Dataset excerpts
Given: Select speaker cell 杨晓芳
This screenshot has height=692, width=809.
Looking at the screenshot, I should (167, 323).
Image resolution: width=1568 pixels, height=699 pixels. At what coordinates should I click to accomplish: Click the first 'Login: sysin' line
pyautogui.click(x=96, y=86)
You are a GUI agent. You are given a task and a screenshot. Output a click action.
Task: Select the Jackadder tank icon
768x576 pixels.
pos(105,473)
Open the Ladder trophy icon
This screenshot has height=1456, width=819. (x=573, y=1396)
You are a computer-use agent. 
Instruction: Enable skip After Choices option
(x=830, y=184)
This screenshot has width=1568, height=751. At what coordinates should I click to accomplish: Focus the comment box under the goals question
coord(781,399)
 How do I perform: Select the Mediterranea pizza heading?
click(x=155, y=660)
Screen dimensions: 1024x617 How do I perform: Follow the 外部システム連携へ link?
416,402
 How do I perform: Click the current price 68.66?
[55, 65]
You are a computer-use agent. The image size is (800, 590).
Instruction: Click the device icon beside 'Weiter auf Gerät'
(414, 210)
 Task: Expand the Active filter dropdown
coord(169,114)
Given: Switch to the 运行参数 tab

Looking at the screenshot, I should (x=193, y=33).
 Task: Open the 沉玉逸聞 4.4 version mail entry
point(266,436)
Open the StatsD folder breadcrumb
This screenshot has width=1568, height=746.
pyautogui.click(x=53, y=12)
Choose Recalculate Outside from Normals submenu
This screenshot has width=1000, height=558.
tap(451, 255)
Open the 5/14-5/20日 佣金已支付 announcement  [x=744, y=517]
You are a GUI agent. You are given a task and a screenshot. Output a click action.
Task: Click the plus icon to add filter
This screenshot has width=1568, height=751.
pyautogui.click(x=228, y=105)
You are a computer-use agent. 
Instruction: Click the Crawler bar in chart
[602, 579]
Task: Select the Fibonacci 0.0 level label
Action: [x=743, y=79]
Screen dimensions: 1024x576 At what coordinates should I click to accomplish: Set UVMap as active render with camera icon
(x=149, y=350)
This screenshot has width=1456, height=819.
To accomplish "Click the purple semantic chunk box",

Exercise
Give back all the records above exactly. Keep every word.

Exercise response
Given: Select speaker cell 杨晓芳
This screenshot has height=692, width=809.
Looking at the screenshot, I should (167, 323).
Image resolution: width=1568 pixels, height=699 pixels. At what coordinates should I click to accomplish: Click the first 'Login: sysin' line
pyautogui.click(x=96, y=86)
You are a GUI agent. You are given a task and a screenshot. Output a click action.
Task: Select the Jackadder tank icon
768x576 pixels.
pos(105,473)
Open the Ladder trophy icon
This screenshot has height=1456, width=819. (x=573, y=1396)
You are a computer-use agent. 
Instruction: Enable skip After Choices option
(x=830, y=184)
This screenshot has width=1568, height=751. At what coordinates should I click to accomplish: Focus the comment box under the goals question
coord(781,399)
 How do I perform: Select the Mediterranea pizza heading?
click(x=155, y=660)
Screen dimensions: 1024x617 How do I perform: Follow the 外部システム連携へ link?
416,402
 How do I perform: Click the current price 68.66?
[55, 65]
You are a computer-use agent. The image size is (800, 590).
Instruction: Click the device icon beside 'Weiter auf Gerät'
(414, 210)
 Task: Expand the Active filter dropdown
coord(169,114)
Given: Switch to the 运行参数 tab

Looking at the screenshot, I should (x=193, y=33).
 Task: Open the 沉玉逸聞 4.4 version mail entry
point(266,436)
Open the StatsD folder breadcrumb
This screenshot has width=1568, height=746.
pyautogui.click(x=53, y=12)
Choose Recalculate Outside from Normals submenu
This screenshot has width=1000, height=558.
tap(451, 255)
Open the 5/14-5/20日 佣金已支付 announcement  [x=744, y=517]
You are a GUI agent. You are given a task and a screenshot. Output a click action.
Task: Click the plus icon to add filter
This screenshot has width=1568, height=751.
pyautogui.click(x=228, y=105)
You are a computer-use agent. 
Instruction: Click the Crawler bar in chart
[602, 579]
Task: Select the Fibonacci 0.0 level label
Action: [x=743, y=79]
Screen dimensions: 1024x576 At what coordinates should I click to accomplish: Set UVMap as active render with camera icon
(x=149, y=350)
This screenshot has width=1456, height=819.
To accomplish "Click the purple semantic chunk box",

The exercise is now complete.